Tournament of Roses Parade

Wednesday, December 31, 2014 by APRIL PETERSON apeterson@tnonline.com in School

Three local students will perform in the New Year's Day event in Pasadena, Calif.

As near as she can figure out, Courtney Bortz found out her friend Megan Noggle had made it in before Noggle knew.

Bortz was checking email and saw her friend's acceptance letter along with her own.

"I called her mom and she was freaking out more than I was," Bortz recalled with a laugh, describing sharing the news.

Meanwhile, Alyssa Rice checked her email and knew as well.

The friends found out by email they passed auditions for the color guard for the Cavalcade of Bands Honor Band set to perform Jan. 1, 2015, in the Tournament of Roses Parade.

In other words, Rice and Noggle, seniors at Emmaus High School, and Bortz, a 2014 EHS graduate now at Millersville University, were going to California.

Rice had not heard of the Rose Parade before learning of her honor. Noggle has watched the parade on New Year's Day if nothing else is going on, she said. Bortz, who describes her family as "into bands," usually watches the annual event.

"My mom loves it," Bortz said of the parade.

The trio will join 27 other members of the color guard, along with the marching band and numerous other flower bedecked floats, marching bands and equestrian performers, among others, on the five and one-half mile route of the Tournament of Roses Parade. The parade, celebrating its 126th year, is the official prelude to the Rose Bowl football game.

Performing in the guard has meant extra practices, including weekends, for Rice, Noggle and Bortz, in addition to school work and other commitments and family obligations.

All three of the young women are veteran color guard performers. Rice, who also has studied dance for 16 years, joined color guard at the suggestion of her mother and has been in color guard throughout high school.
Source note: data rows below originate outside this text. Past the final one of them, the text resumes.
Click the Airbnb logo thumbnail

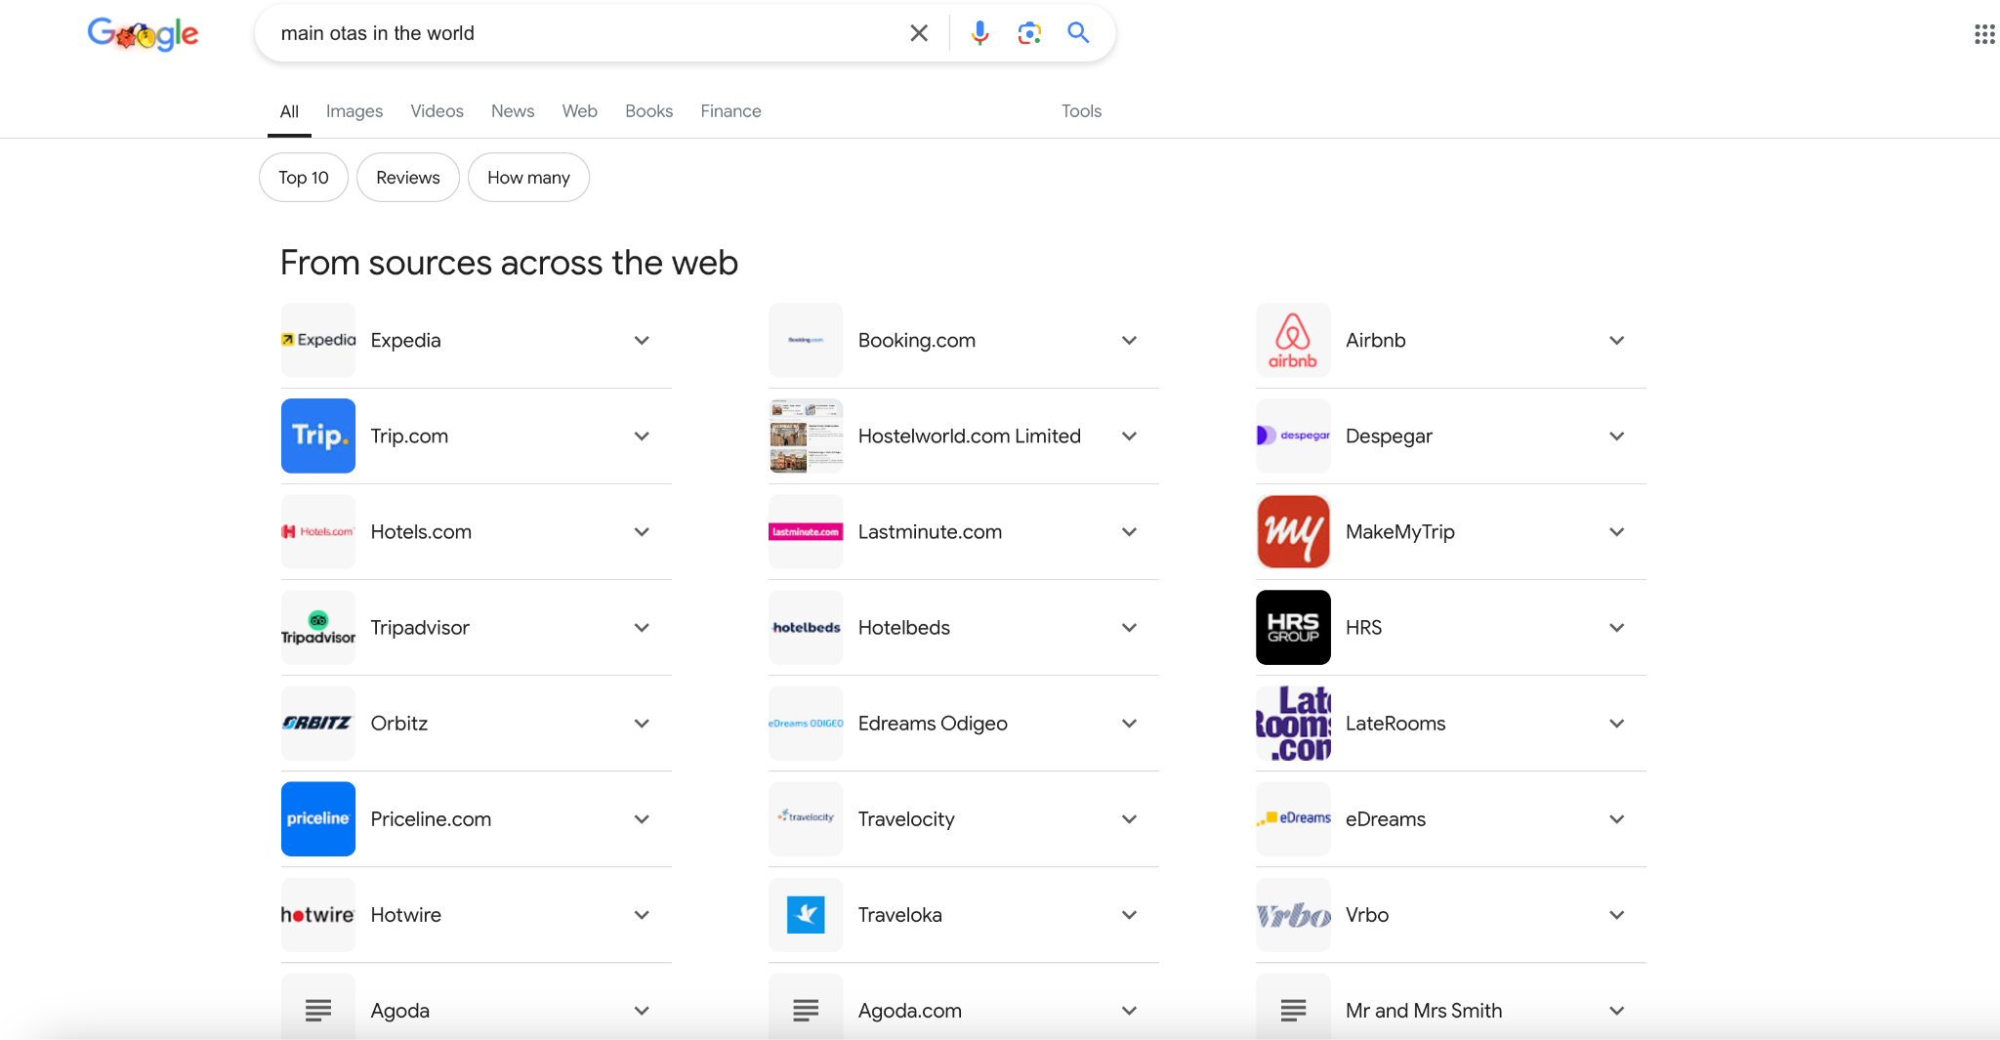point(1293,340)
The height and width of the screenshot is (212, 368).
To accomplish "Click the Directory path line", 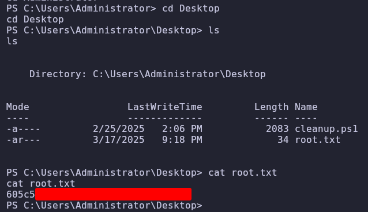I will pos(148,74).
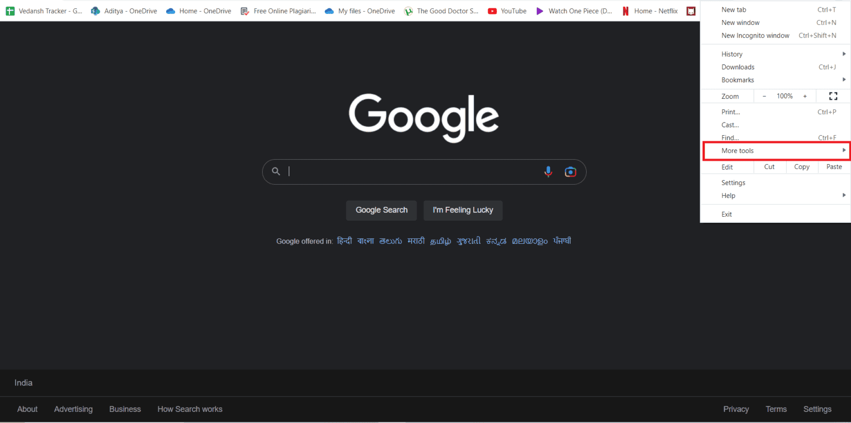Screen dimensions: 851x423
Task: Click the magnifier icon in search bar
Action: 275,171
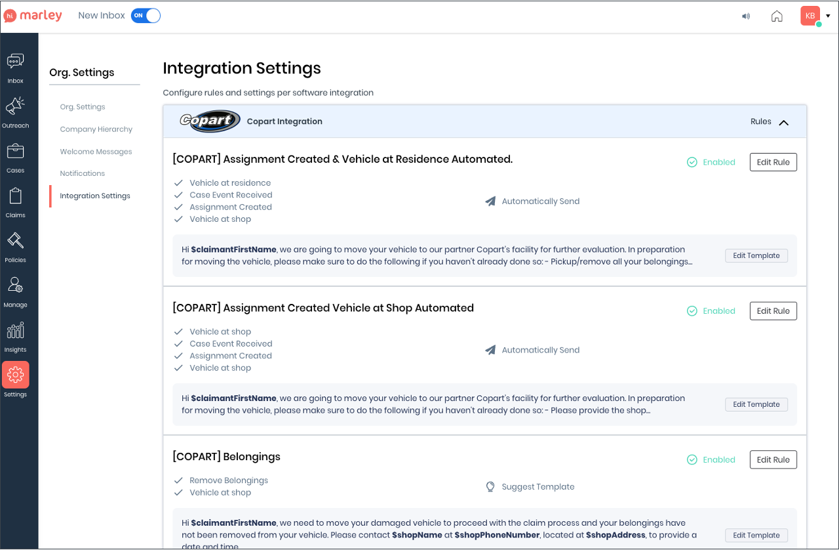Navigate to the Claims icon

coord(15,200)
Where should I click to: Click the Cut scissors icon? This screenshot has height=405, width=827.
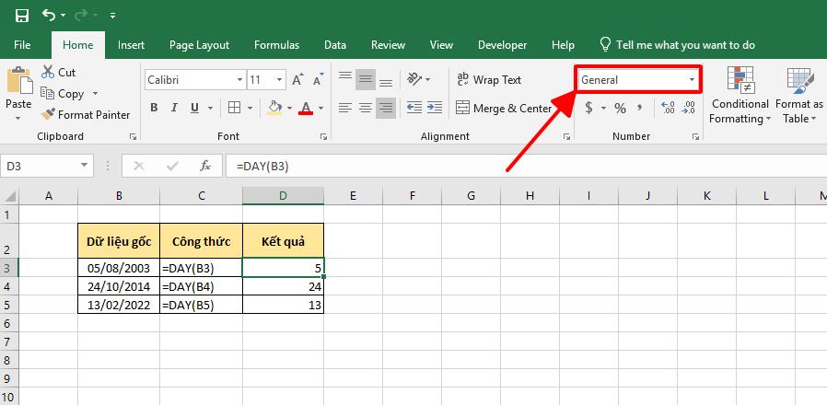[48, 72]
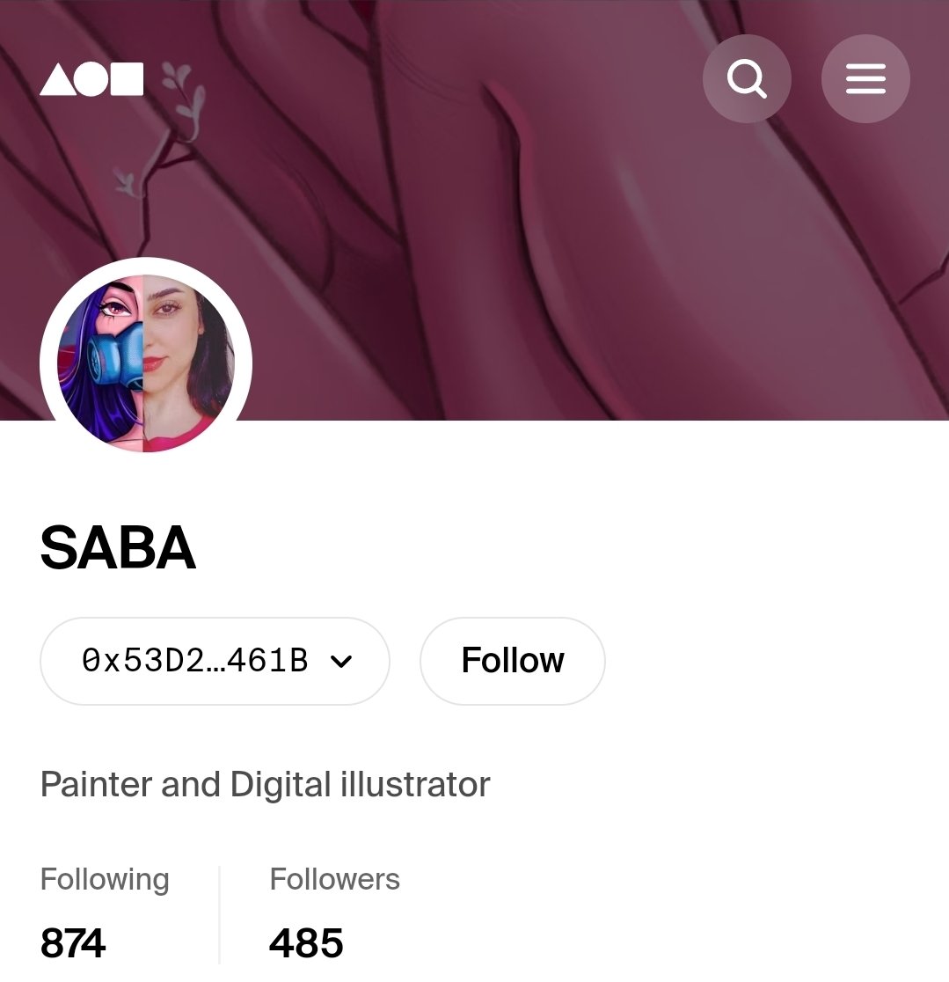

Noggle joined color guard in middle school, tried out for the high school squad and has participated throughout her high school career. Bortz was reluctant at first to join color guard because her sister was in the color guard at EHS.

"It's kind of my sister's thing," Bortz said, but she found she enjoyed it and stayed with it.

The color guard will carry and perform with silk flags in the Tournament of Roses Parade. The color guard, including Bortz, Noggle and Rice, also will dance in a field show as part of the festivities surrounding the event.

Parents and siblings of Rice, Bortz and Noggle are making the trip as well. Other family members and friends will watch the parade on television.

The parade uniforms left by truck several days before the flight from Philadelphia took the trio to California. Rice planned to load her e-reader with books for the six-hour flight out. Coloring books also are packed to help pass the time in the air.

Each color guard member will wear a mask as part of the uniform. Moreover, roses likely will accent the uniforms.

"My allergies are going to be horrible," Noggle said.

Based in Harrisburg, Cavalcade of Bands Association, Inc., described on its website as a non-profit organization with a membership of 100 schools, includes students from schools in Pennsylvania, New Jersey, Delaware, Maryland, Virginia and New York.